Ein Dorf zwischen Wäldern: Das belie bte Kohlenmeilerfest, das nur alle zehn Jahre in Günsterode stattfindet, musste wegen Corona abgesagt werden. Foto: Claudia Feser

Günsterode – Die Günsteröder sind enttäuscht: Die zweite Großveranstaltung des Jahres in dem kleinen Melsunger Stadtteil musste nun wegen Corona abgesagt werden: Das Kohlenmeilerfest, das nur alle zehn Jahre stattfindet, muss verschoben werden.

Bereits am Ostersonntag konnten die Feuerräder nicht den Berg hinterrollen – das erste Mal seit 125 Jahren. Die Mitglieder des Vereins zur Pflege und Erhaltung des Brauchtums organisieren Jahr für Jahr den Brauch, den einst Günsteröder aus dem Ruhrgebiet nach Nordhessen brachten. Das Spektakel wird mittlerweile jedes Jahr von bis zu 1500 Besuchern verfolgt. Zum Vergleich: Günsterode hat rund 320 Einwohner.

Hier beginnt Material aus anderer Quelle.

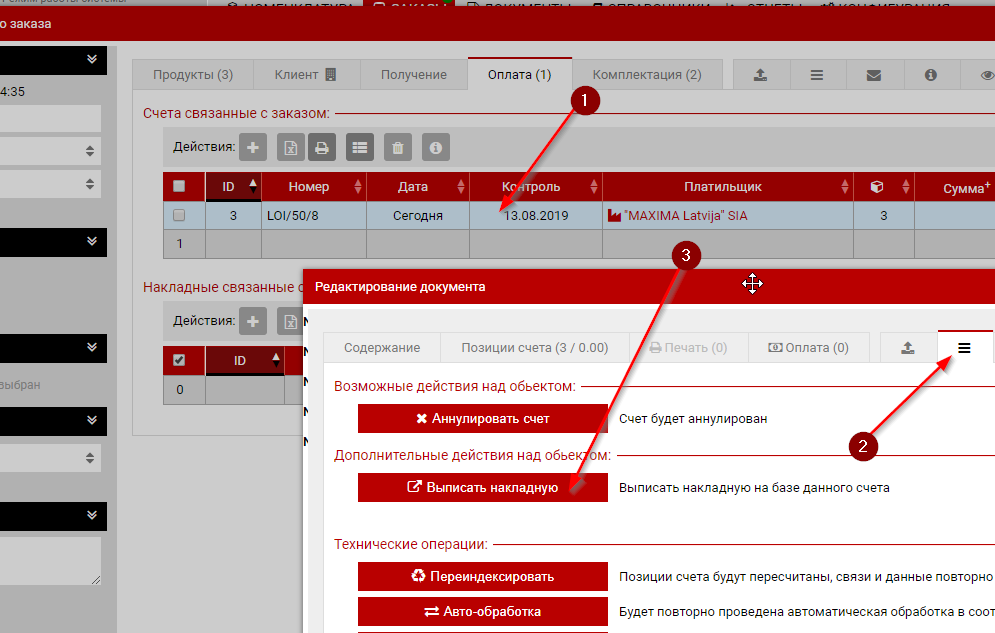The image size is (995, 633).
Task: Click the trash delete icon for invoices
Action: coord(398,147)
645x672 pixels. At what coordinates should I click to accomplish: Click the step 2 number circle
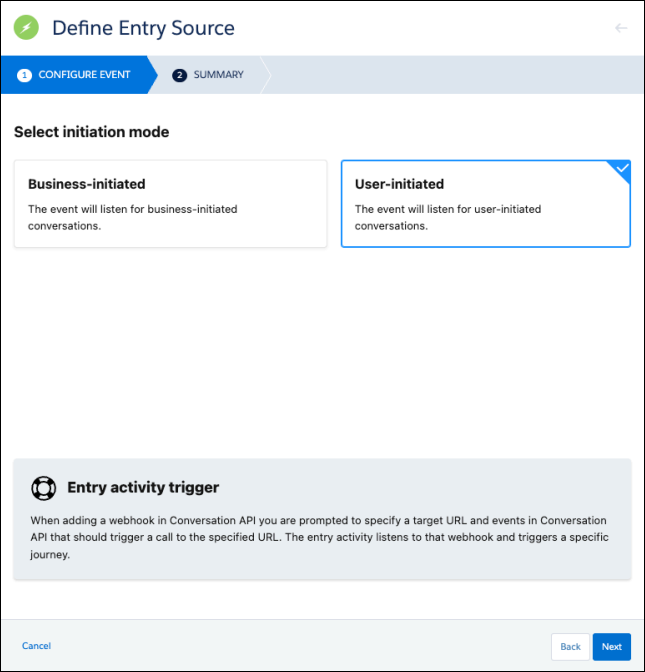pos(180,75)
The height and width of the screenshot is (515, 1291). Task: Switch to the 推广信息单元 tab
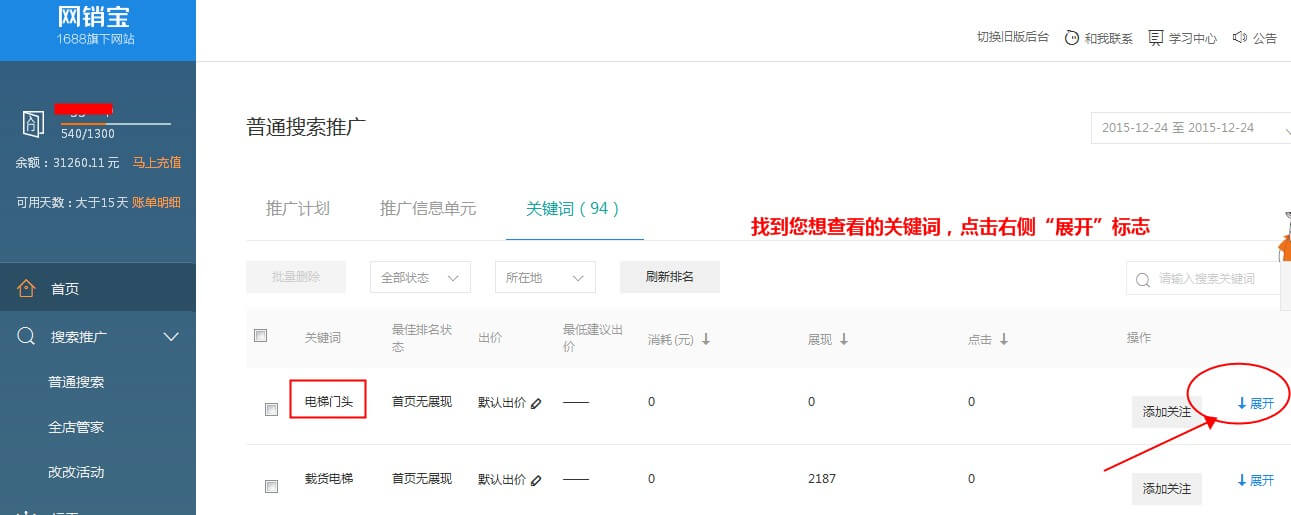click(428, 209)
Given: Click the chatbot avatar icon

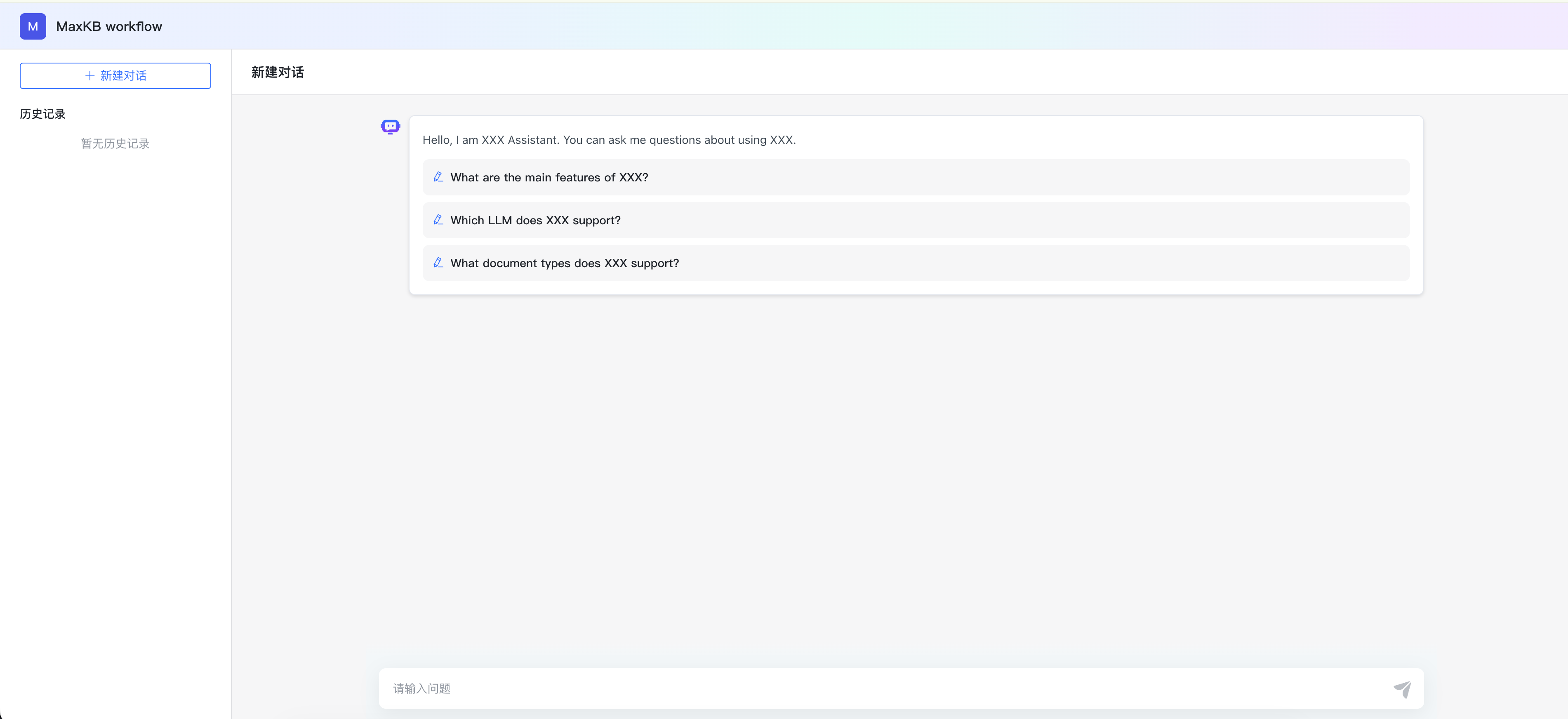Looking at the screenshot, I should click(390, 127).
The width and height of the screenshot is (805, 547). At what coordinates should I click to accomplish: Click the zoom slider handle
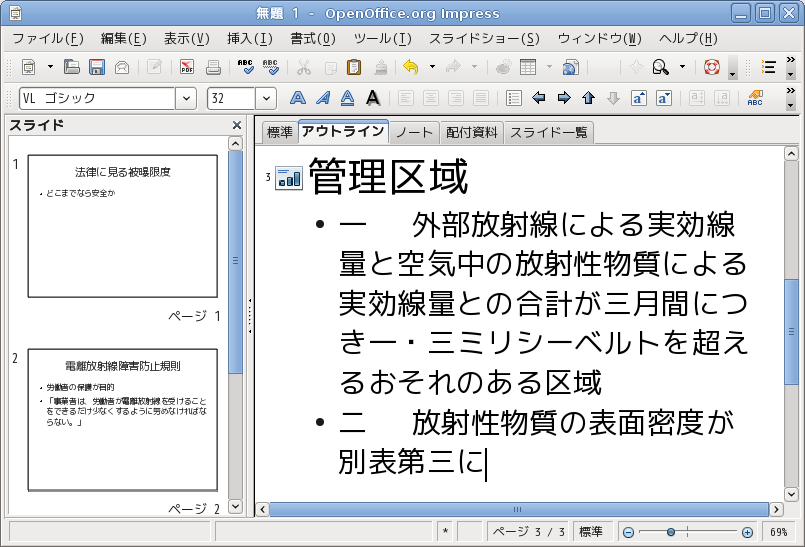coord(671,532)
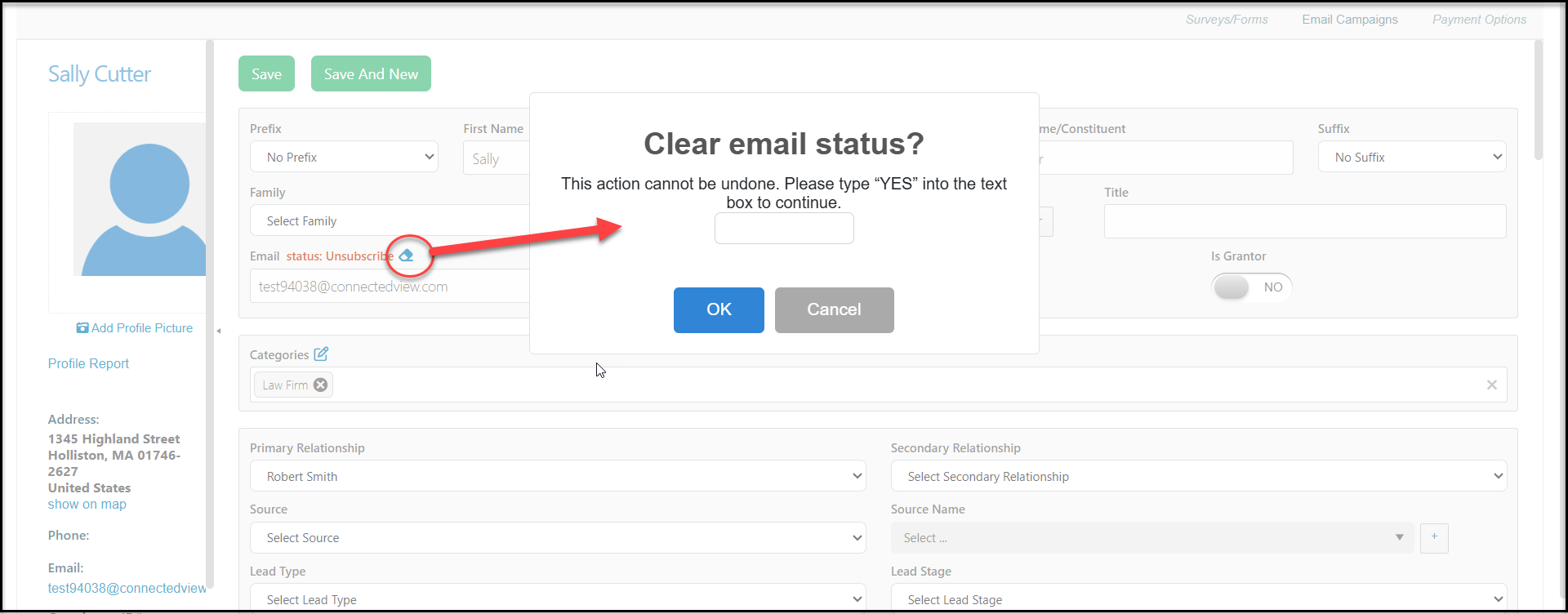Cancel the Clear email status dialog

point(834,310)
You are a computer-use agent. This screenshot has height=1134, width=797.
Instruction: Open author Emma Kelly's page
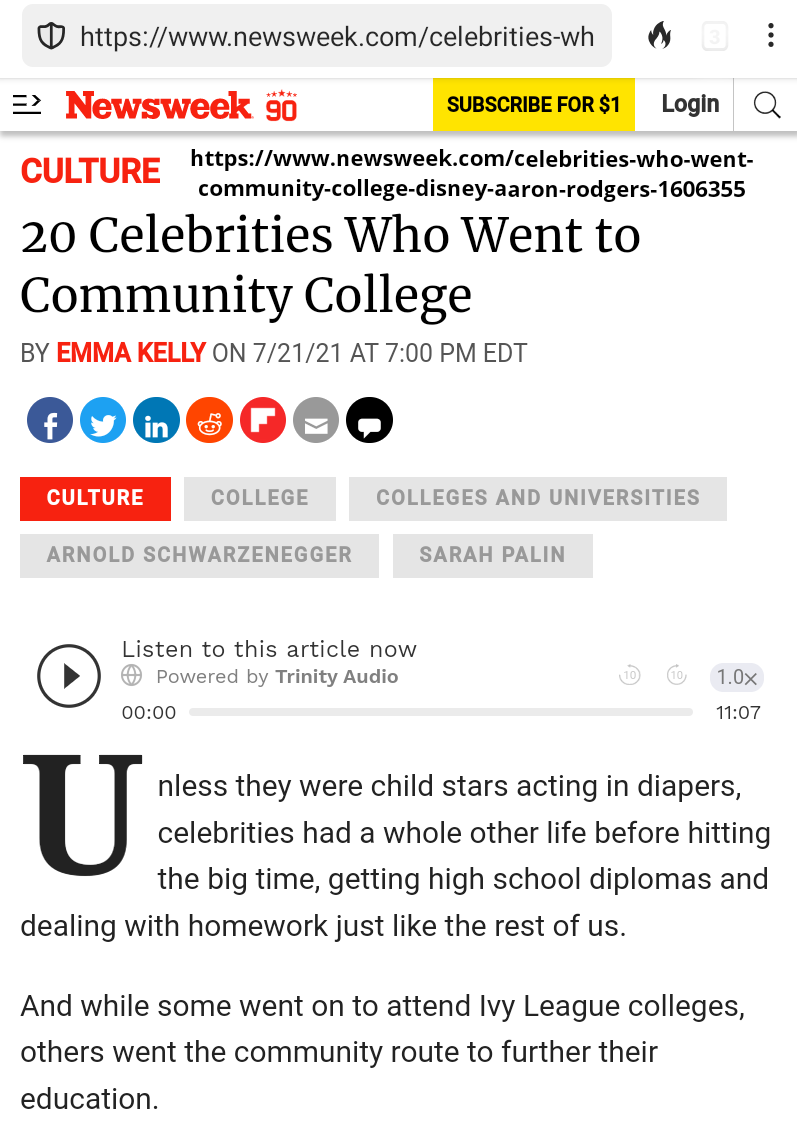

Das Kohlenmeilerfest hätte zum vierten Mal in Folge stattfinden sollen – nach 1994, 2000 und 2010. Nun musste es abgesagt werden. „Uns blieb keine andere Möglichkeit“, sagte Dennis Bauer, Vorsitzender des Brauchtumsvereins. Der Vorstand habe aber entschieden, das Fest im kommenden Jahr nachzuholen. Für das Fest, das an vier Tagen im Mai und Juni gefeiert werden sollte, wurden bereits im vergangenen Jahr 35 Festmeter Buchenholz nahe des Meilerplatzes gefällt. Damit waren acht Vereinsmitglieder an sieben Samstagen beschäftigt. Nun wird das Holz gelagert und kann im kommenden Jahr verwendet werden.

Drei Wochen braucht das Holz im Meiler, um gut abzubrennen, damit gute Holzkohle entsteht. Am Samstag, 23. Mai, hätte der Meiler entzündet werden sollen. Am Tag drauf war ein Gottesdienst im Grünen, am Meiler, geplant. Spannend wäre es an Fronleichnam, Donnerstag, 11. Juni, geworden, wenn der Meiler geöffnet werden sollte und die Zuschauer traditionelle Handwerkskunst hätten erleben können. Das Ergebnis, die traditionell hergestellte Kohle, sollte am Samstag, 13. Juni, verkauft werden.